(Beginning of Data for processing)
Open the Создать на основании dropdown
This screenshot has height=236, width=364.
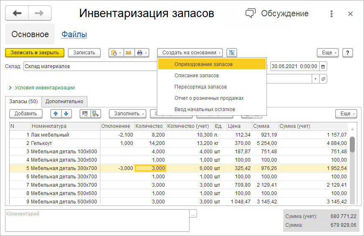point(190,53)
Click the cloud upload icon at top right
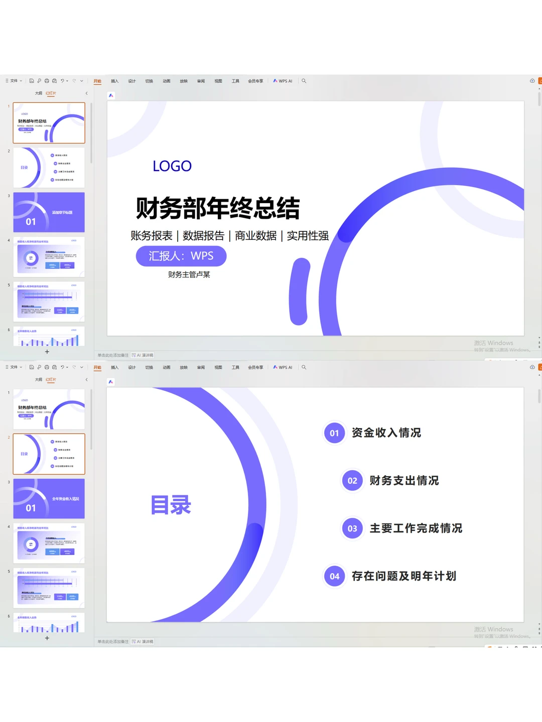The height and width of the screenshot is (722, 542). coord(532,80)
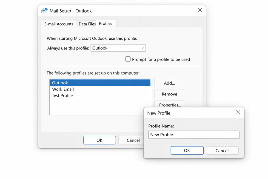Confirm the new profile with OK

187,150
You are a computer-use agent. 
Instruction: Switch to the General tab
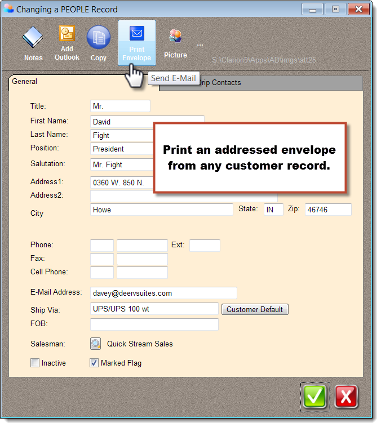25,82
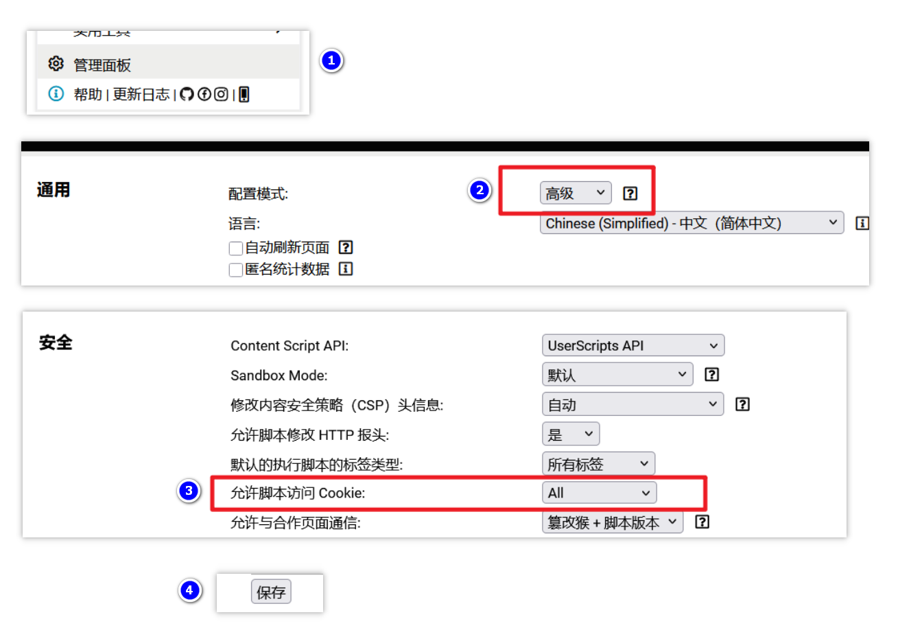Enable the 自动刷新页面 checkbox
Screen dimensions: 922x628
point(235,247)
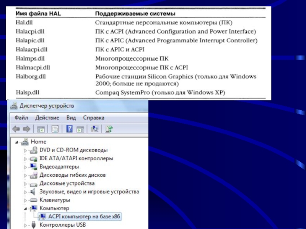Expand the Видеоадаптеры category
The image size is (306, 229).
coord(26,167)
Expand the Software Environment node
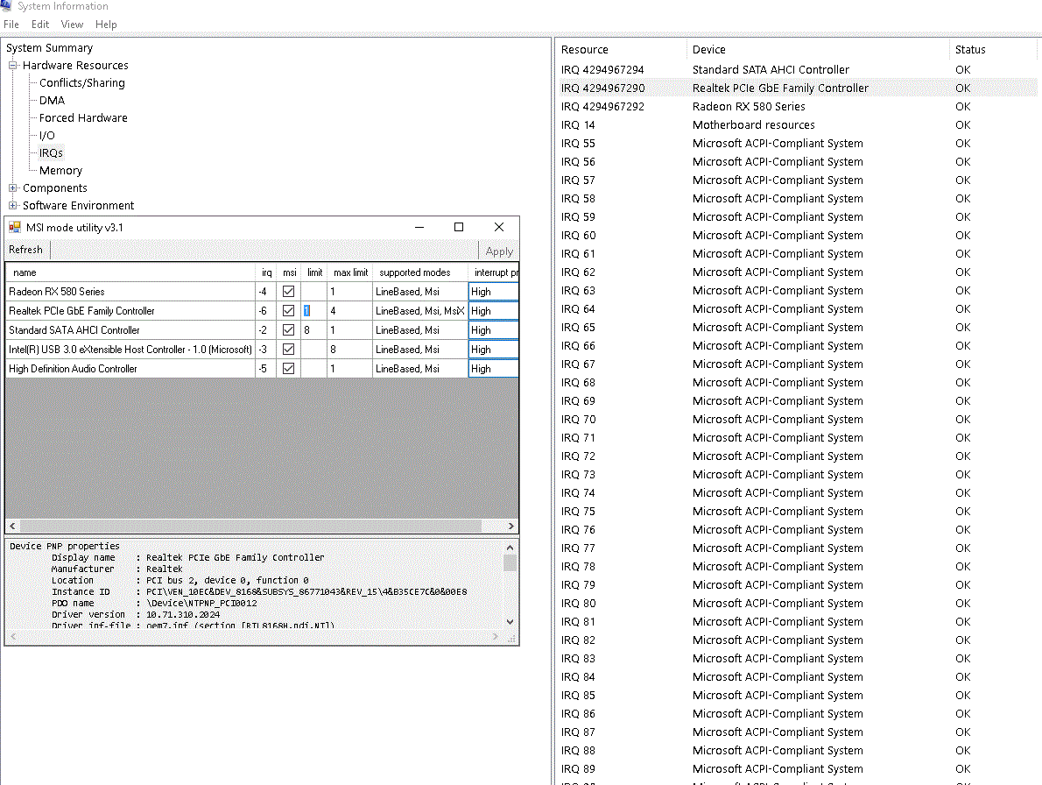The width and height of the screenshot is (1042, 785). pyautogui.click(x=13, y=206)
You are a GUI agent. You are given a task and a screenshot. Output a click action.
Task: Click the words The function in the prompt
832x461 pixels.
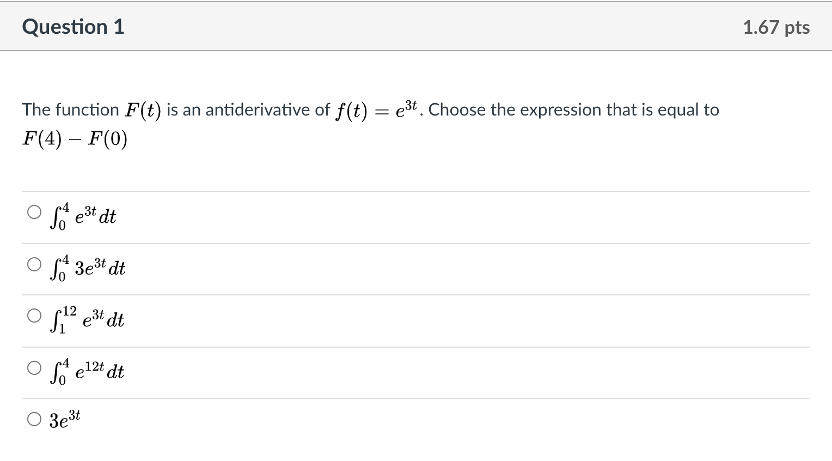(70, 110)
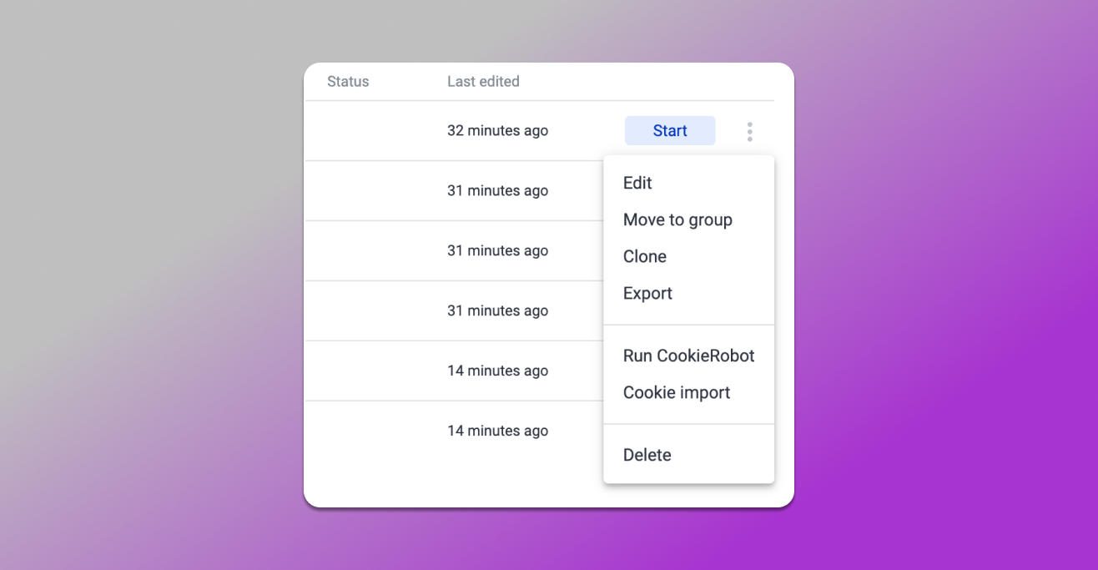Click the 32 minutes ago timestamp text

[497, 130]
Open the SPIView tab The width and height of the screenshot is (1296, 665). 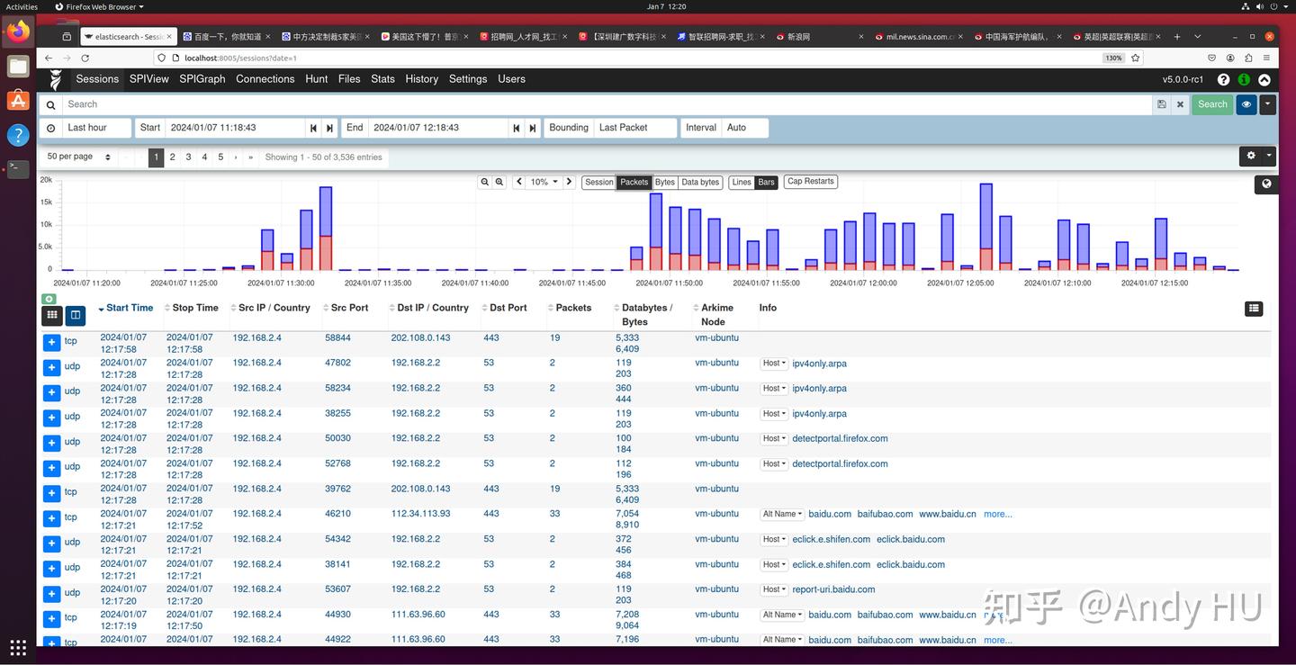pyautogui.click(x=149, y=79)
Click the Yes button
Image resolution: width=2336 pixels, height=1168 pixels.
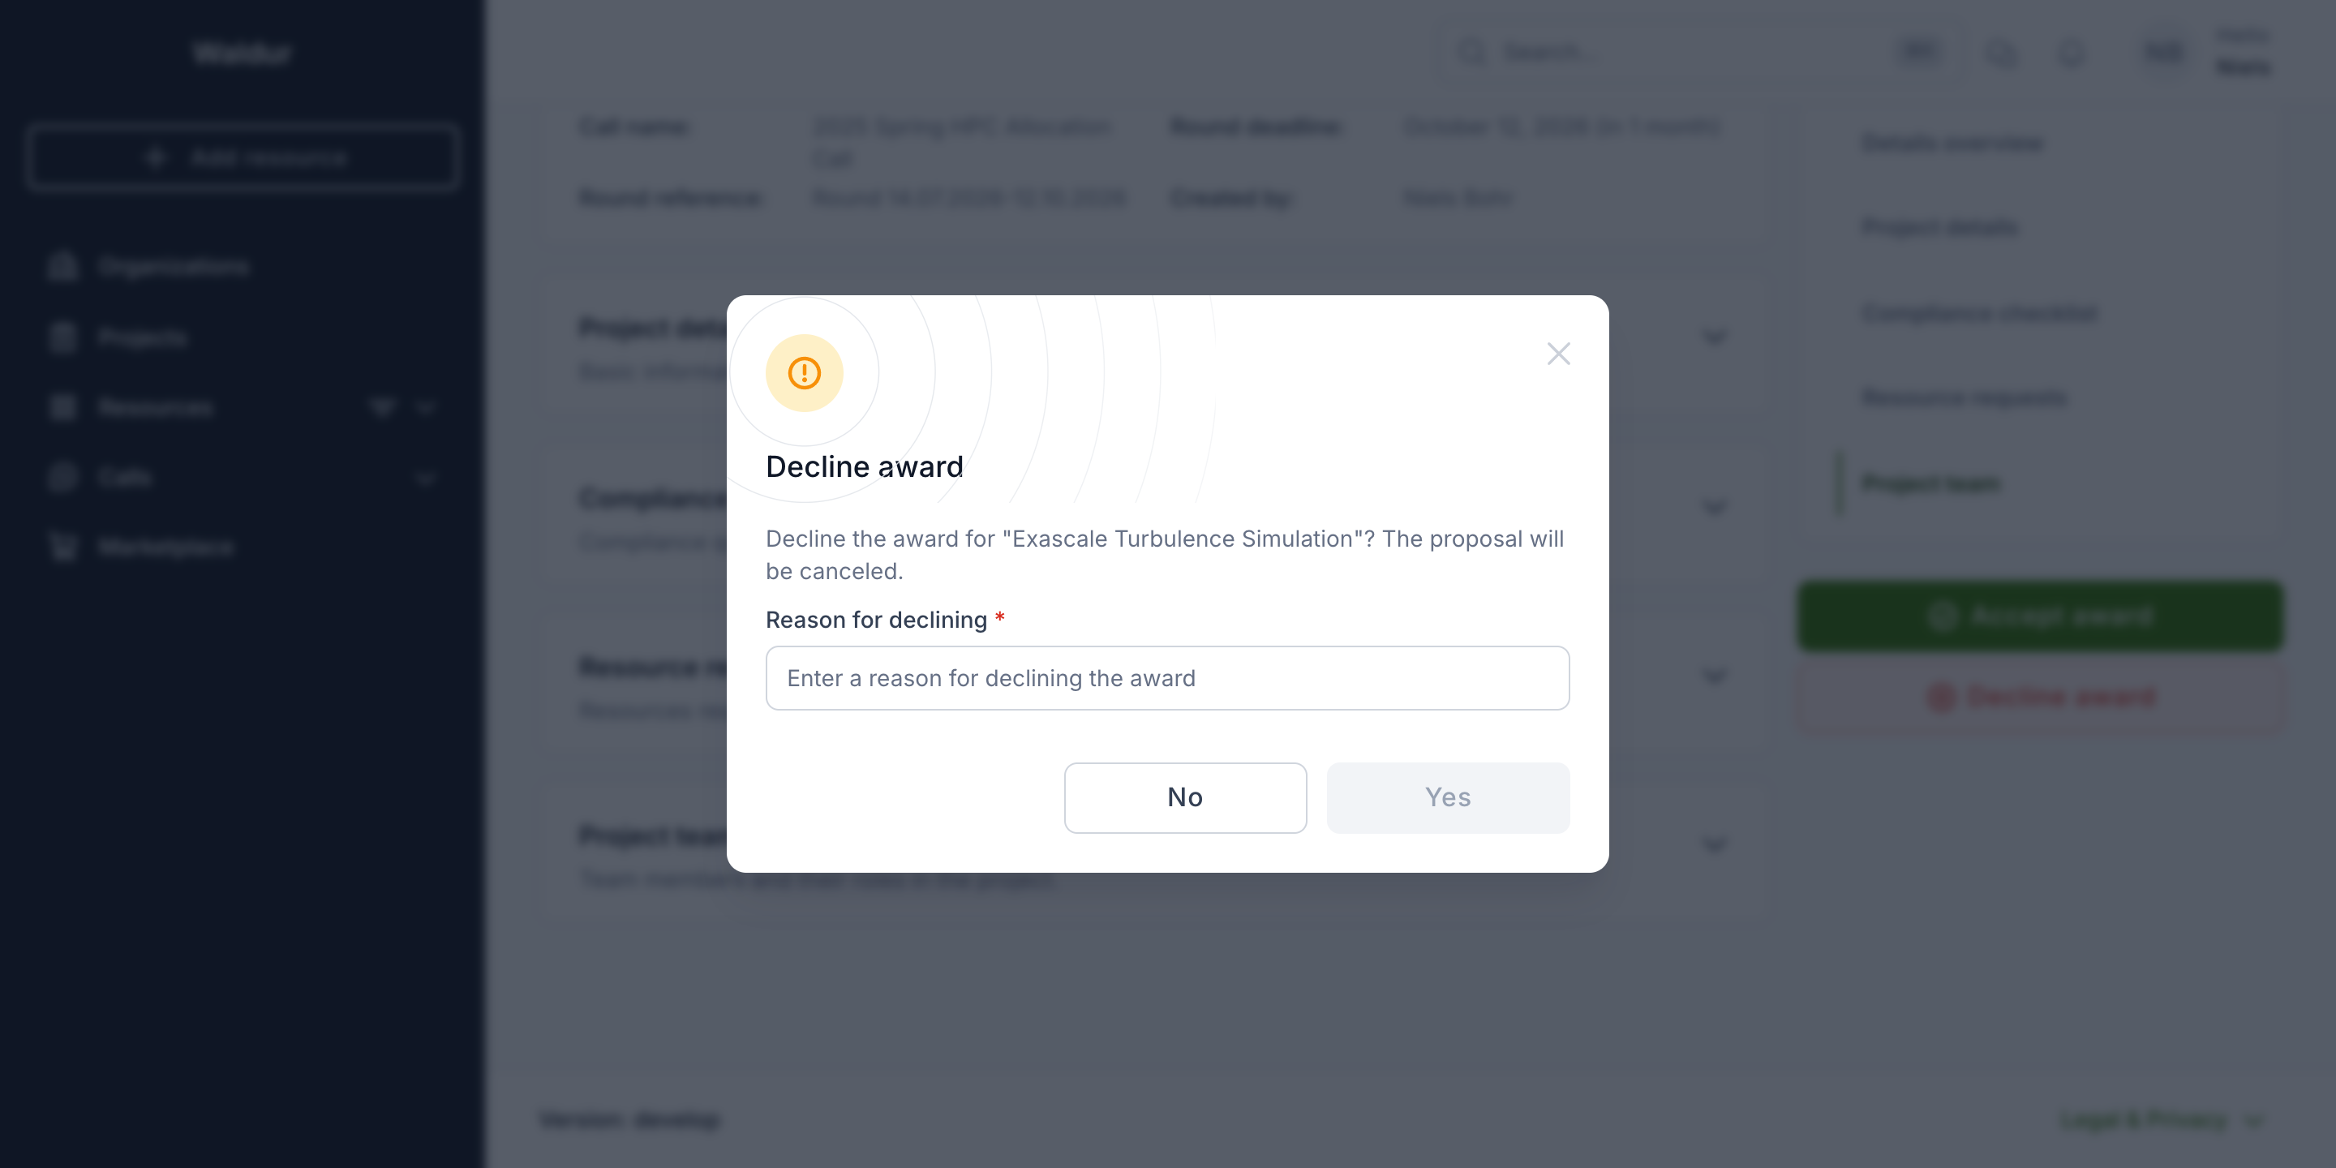1447,797
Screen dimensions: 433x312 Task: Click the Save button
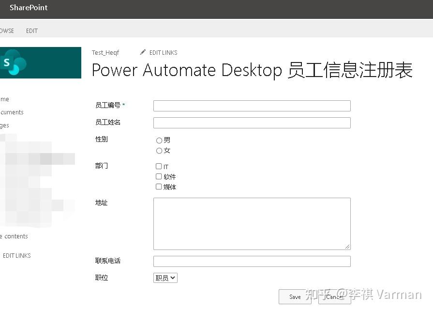tap(295, 297)
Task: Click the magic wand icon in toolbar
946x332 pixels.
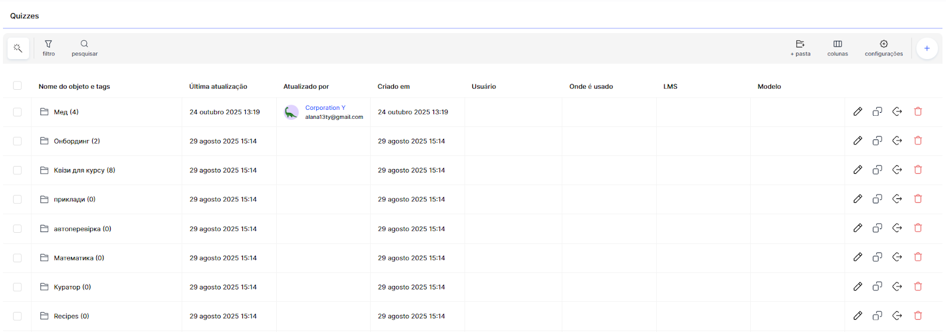Action: pyautogui.click(x=18, y=48)
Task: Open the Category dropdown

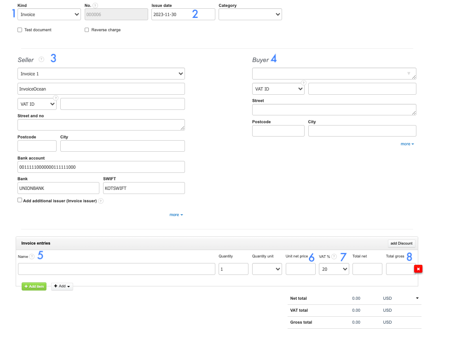Action: coord(250,15)
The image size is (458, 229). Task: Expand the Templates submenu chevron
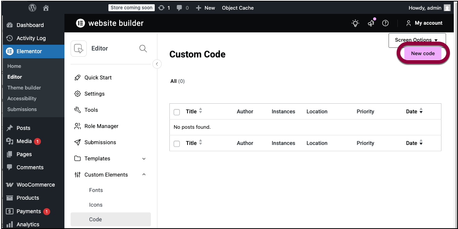(144, 159)
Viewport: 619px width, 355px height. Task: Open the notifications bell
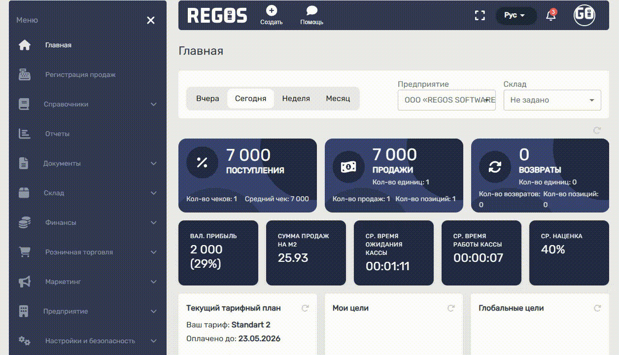(550, 16)
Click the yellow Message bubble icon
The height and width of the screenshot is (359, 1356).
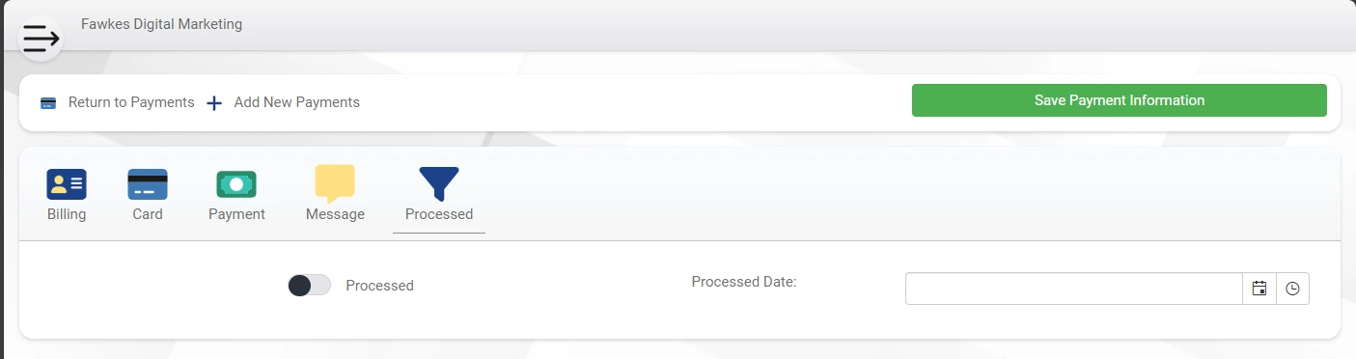tap(335, 183)
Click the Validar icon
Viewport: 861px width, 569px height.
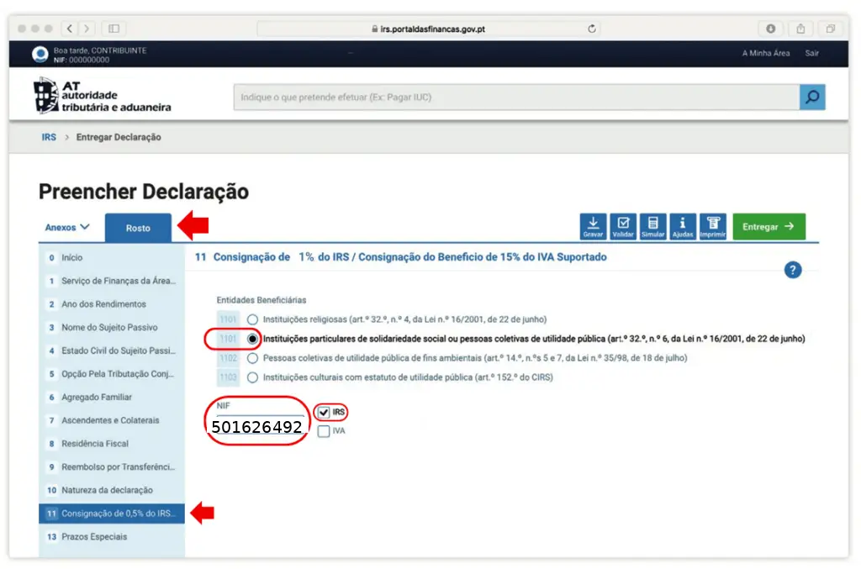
(End of Data for processing)
▶ Task description: Scan the records above for the word "agent" and return every line where it occurs.

▶ Completed task:
You are a computer-use agent. 
You are a GUI agent. You are given a task and a screenshot. Output a click action.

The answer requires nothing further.